This engineering solution relates to means for lighting a territory, mainly under emergency conditions. It is intended for use when electric power is off due to emergency or disaster as well as during construction, repair or search-and-rescue work in the nighttime.
There are patent publications teaching inflatable lighting plants ( US 6322230B1, publ. 27.11.2001 ; RU 2192581C1, publ. 26.02.2001 ; RU 2286510C9, publ. 10.04.2006 ; WO 02/063207, publ. 15.08.2002 ), each of which has an elastic inflatable shell serving as a support for a light source secured inside the shell within upper part of the shell, the support having a base by which the support is linked to the ground or any structural load-bearing member (a floor, a building, a frame). The inflatable supports of these lighting plants have means for maintaining their stable vertical position and these stabilizing means are tension members in RU 2192581 C1 and US 6322230B1 , the tension members linked to the support and to the ground, and this substantially increases complexity of the plant design.

◆ Data rows:

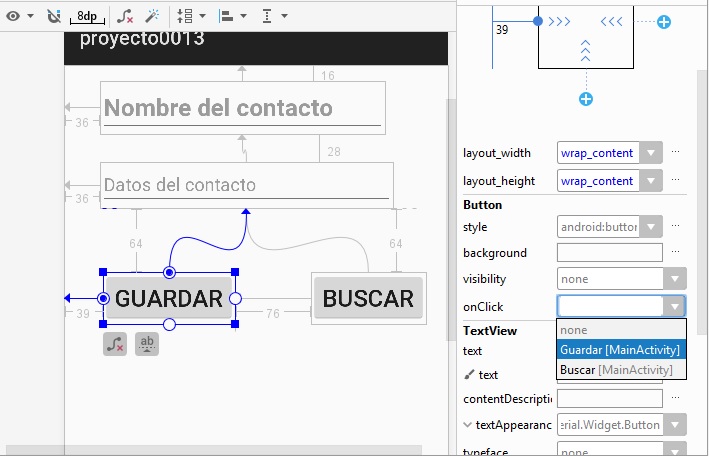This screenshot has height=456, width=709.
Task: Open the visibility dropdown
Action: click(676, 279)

...

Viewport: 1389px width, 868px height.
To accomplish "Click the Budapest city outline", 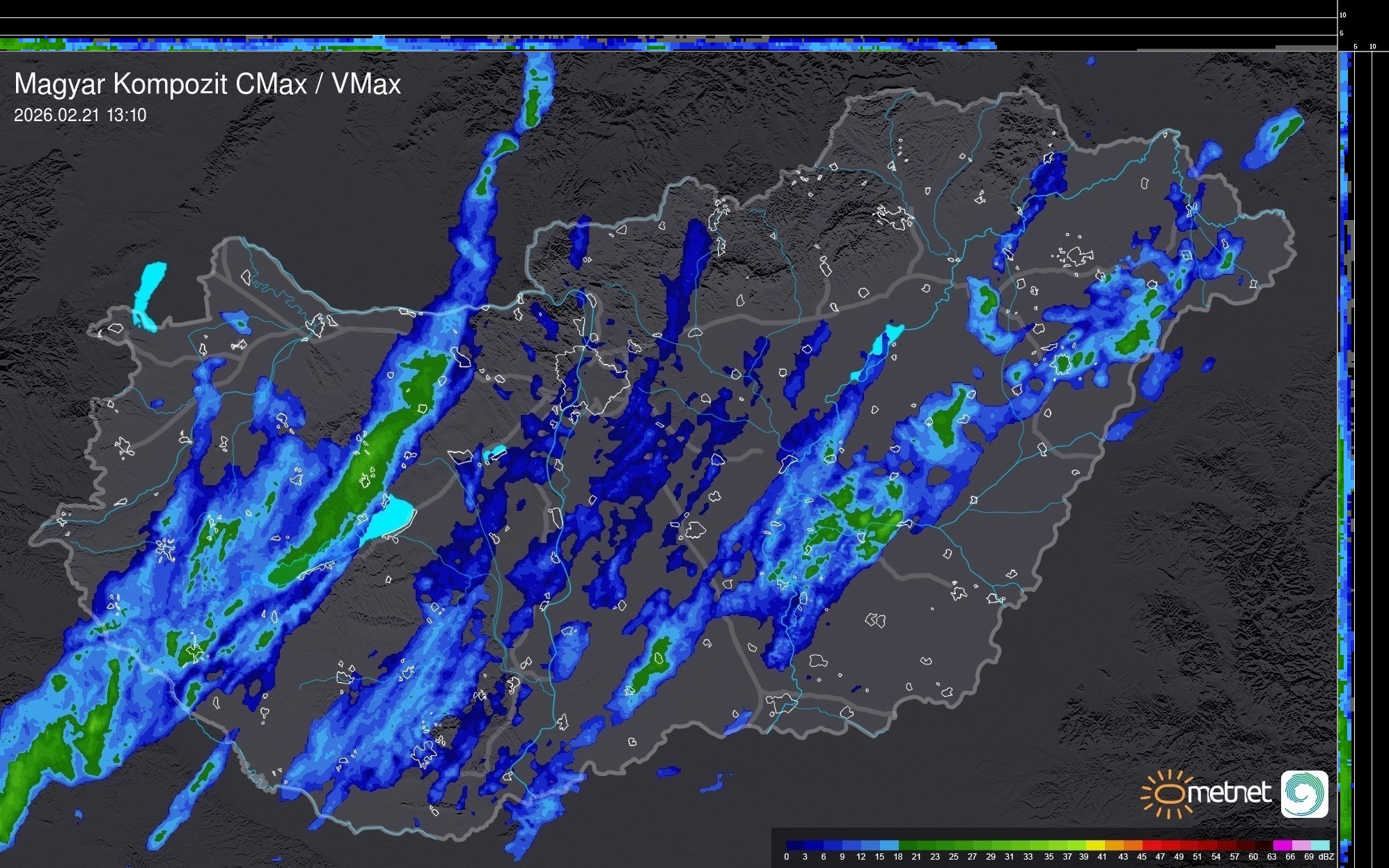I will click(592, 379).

◆ Given request:
According to the text on inflatable lighting plants, which stabilizing means do RU 2192581 C1 and US 6322230B1 use to keep the support vertical?

◆ Complete output:
Tension members linked to the support and to the ground.